[Begin Material provided]

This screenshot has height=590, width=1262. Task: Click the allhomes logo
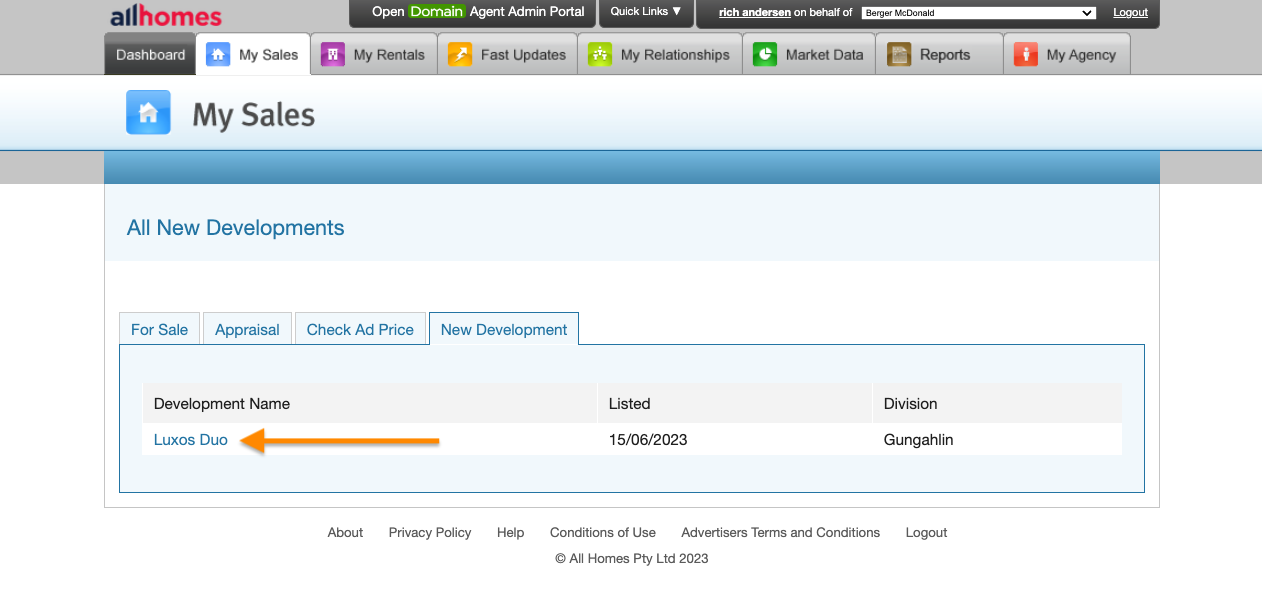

[End Material provided]
[Begin Material provided]

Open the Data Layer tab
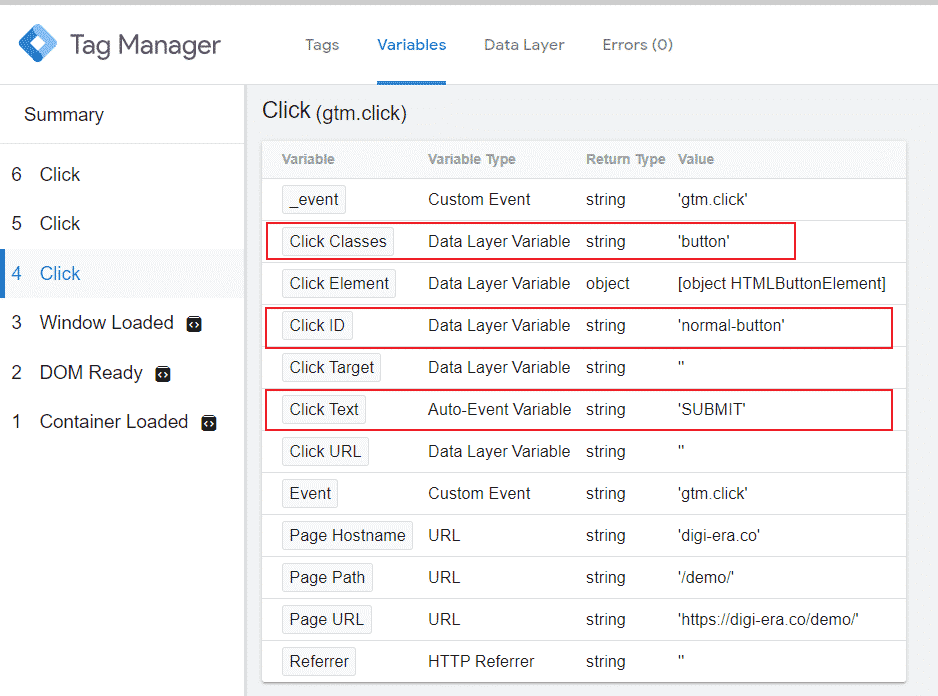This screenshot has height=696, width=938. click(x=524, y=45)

[End Material provided]
[Begin Material provided]

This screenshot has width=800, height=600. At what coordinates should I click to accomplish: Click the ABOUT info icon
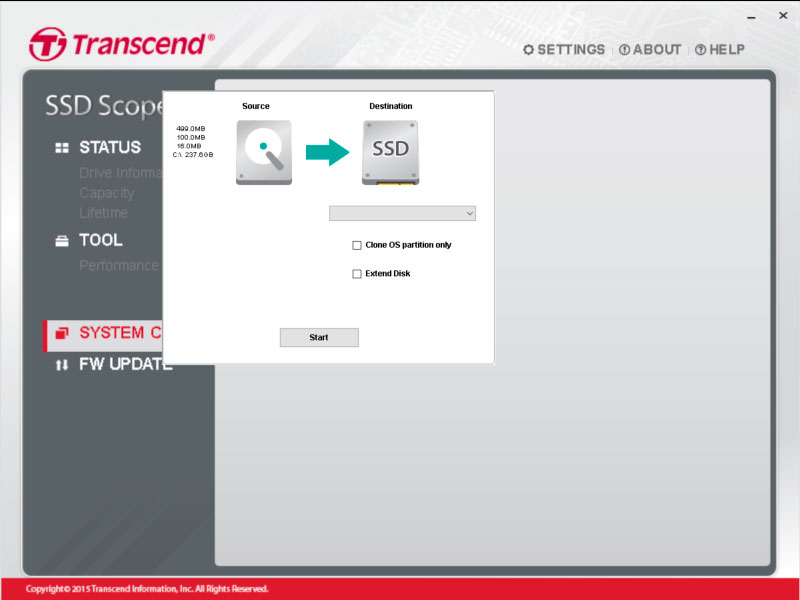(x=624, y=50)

[End Material provided]

**Written request**. Can you rewrite the listing from the line containing "This screenshot has width=800, height=600." through the line containing "(x=624, y=50)", keeping the requests, shifting every answer coordinate up by 88, and leaving out the pictures?

**Exercise output**.
This screenshot has width=800, height=600. At what coordinates should I click to accomplish: Click the ABOUT info icon
(x=712, y=138)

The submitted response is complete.